**Task details**.
One range is to be output from the listing below, exactly as written: the line with "(03) 218 4664 (1116, 15)" to the line with "ESPHome proxy for Switcher (1073, 2171)", both kept.

**Information given**.
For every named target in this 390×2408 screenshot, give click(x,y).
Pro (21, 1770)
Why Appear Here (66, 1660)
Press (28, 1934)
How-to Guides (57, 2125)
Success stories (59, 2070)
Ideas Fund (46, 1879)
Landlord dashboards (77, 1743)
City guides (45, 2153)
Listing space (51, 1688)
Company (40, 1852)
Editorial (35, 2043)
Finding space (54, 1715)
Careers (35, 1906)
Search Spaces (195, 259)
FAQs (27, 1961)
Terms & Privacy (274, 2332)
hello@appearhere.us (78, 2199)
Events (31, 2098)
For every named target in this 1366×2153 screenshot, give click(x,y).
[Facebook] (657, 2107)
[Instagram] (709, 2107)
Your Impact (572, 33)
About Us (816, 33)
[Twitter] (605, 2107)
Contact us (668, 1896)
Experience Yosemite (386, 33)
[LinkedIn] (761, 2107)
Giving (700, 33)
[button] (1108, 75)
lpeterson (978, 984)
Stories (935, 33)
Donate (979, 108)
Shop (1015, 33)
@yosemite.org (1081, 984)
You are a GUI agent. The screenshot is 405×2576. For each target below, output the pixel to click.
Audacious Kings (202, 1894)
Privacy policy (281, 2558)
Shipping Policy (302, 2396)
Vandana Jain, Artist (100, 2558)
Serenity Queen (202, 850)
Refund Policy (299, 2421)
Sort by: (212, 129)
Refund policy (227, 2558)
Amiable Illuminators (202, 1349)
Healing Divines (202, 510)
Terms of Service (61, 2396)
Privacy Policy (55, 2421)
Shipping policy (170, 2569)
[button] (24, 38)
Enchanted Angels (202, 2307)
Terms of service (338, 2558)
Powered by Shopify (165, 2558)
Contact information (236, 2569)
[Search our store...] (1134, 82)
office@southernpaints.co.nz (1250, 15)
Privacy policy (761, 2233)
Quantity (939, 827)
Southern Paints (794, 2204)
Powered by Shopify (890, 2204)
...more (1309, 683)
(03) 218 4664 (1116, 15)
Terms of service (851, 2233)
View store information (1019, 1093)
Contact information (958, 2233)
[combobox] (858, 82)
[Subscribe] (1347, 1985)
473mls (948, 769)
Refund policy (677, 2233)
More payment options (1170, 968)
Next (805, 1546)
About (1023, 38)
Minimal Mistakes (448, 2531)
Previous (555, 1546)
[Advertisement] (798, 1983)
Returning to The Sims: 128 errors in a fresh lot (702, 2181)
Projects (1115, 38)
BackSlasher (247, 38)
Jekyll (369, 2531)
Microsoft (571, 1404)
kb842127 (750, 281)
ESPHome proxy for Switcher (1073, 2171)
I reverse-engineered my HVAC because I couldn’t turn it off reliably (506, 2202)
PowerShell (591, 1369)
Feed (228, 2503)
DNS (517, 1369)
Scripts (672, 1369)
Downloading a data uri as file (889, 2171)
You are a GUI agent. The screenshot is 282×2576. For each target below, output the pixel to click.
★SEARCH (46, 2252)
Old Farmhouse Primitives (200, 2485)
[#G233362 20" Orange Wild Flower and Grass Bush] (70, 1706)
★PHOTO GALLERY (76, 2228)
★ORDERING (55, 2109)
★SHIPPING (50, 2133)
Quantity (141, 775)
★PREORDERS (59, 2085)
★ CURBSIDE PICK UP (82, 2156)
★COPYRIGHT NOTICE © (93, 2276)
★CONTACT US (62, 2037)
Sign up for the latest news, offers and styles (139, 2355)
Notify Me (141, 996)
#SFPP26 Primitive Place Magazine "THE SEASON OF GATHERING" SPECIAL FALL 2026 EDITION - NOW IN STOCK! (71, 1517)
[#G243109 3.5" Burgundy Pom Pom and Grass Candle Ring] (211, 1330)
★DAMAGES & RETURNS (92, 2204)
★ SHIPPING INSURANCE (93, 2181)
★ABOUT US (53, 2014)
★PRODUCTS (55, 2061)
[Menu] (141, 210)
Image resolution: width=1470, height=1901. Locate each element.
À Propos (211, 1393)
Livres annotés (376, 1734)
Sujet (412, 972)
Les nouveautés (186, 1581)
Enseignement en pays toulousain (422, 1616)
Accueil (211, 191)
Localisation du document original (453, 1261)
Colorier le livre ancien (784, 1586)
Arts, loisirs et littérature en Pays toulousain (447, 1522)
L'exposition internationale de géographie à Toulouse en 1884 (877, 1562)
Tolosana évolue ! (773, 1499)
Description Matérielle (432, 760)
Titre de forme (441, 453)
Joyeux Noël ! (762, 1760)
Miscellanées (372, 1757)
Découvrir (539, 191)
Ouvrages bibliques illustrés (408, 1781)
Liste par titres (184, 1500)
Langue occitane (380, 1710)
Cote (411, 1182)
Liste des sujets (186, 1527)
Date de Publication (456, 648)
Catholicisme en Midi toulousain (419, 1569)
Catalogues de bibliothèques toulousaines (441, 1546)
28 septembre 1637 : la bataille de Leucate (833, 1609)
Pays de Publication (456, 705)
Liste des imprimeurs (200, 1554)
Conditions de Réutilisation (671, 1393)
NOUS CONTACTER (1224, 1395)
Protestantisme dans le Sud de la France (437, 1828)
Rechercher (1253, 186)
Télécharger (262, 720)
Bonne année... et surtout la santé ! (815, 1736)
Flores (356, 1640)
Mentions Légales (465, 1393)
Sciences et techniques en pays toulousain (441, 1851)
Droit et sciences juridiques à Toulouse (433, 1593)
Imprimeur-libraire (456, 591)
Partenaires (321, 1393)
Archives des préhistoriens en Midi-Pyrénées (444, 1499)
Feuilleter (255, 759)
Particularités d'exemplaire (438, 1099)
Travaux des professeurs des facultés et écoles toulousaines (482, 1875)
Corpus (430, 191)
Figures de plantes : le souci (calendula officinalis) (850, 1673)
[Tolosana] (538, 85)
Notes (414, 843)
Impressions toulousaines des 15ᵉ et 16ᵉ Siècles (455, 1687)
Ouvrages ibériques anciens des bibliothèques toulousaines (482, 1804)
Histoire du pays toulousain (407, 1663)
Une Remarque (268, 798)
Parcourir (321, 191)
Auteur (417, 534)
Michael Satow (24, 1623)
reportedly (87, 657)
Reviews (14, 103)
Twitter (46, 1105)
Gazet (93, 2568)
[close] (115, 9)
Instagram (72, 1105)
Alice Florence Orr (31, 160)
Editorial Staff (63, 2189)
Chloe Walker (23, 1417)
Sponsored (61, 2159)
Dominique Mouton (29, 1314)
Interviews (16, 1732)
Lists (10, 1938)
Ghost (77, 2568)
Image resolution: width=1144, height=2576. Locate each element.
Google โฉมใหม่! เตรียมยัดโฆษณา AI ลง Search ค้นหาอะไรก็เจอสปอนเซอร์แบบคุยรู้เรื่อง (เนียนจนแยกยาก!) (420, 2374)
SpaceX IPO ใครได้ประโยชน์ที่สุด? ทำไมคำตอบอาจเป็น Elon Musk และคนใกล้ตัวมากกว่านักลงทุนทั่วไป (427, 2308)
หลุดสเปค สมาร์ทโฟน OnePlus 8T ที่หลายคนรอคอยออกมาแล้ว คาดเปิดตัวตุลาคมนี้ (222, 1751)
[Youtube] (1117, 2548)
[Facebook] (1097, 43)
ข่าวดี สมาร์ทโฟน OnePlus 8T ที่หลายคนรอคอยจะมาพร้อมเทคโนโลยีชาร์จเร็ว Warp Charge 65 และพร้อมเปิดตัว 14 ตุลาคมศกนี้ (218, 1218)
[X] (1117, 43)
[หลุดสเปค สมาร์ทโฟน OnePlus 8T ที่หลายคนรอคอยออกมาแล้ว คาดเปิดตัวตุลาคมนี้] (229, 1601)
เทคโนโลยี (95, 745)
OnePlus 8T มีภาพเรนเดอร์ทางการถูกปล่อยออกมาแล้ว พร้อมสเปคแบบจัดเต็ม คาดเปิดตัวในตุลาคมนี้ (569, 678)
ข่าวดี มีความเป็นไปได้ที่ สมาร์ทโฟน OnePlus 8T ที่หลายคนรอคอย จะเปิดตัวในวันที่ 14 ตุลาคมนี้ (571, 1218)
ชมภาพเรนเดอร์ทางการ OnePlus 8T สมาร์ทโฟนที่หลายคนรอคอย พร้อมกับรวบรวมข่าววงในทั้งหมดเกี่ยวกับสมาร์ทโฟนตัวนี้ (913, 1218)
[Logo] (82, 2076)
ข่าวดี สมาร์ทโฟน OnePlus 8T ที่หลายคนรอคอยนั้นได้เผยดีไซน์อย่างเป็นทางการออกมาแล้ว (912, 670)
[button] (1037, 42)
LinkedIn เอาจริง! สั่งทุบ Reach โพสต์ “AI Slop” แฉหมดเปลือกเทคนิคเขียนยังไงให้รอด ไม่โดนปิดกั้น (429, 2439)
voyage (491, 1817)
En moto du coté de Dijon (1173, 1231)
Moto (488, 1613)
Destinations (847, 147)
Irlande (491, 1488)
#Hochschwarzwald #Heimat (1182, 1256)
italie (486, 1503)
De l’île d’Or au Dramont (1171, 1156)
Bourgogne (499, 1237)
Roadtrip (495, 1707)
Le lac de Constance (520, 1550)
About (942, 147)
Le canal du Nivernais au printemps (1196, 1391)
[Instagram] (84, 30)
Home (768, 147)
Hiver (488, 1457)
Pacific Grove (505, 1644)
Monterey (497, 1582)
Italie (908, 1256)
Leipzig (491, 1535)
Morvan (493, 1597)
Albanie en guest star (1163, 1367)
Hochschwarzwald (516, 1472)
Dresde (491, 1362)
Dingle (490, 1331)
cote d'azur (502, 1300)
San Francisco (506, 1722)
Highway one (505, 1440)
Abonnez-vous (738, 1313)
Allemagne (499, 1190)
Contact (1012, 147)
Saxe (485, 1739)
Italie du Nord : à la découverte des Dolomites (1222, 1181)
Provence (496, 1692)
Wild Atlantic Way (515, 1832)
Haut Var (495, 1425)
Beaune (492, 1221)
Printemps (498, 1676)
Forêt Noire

**Task output**.
(03) 218 4664 (1116, 15)
Terms of service (851, 2233)
View store information (1019, 1093)
Contact information (958, 2233)
[combobox] (858, 82)
[Subscribe] (1347, 1985)
473mls (948, 769)
Refund policy (677, 2233)
More payment options (1170, 968)
Next (805, 1546)
About (1023, 38)
Minimal Mistakes (448, 2531)
Previous (555, 1546)
[Advertisement] (798, 1983)
Returning to The Sims: 128 errors in a fresh lot (702, 2181)
Projects (1115, 38)
BackSlasher (247, 38)
Jekyll (369, 2531)
Microsoft (571, 1404)
kb842127 (750, 281)
ESPHome proxy for Switcher (1073, 2171)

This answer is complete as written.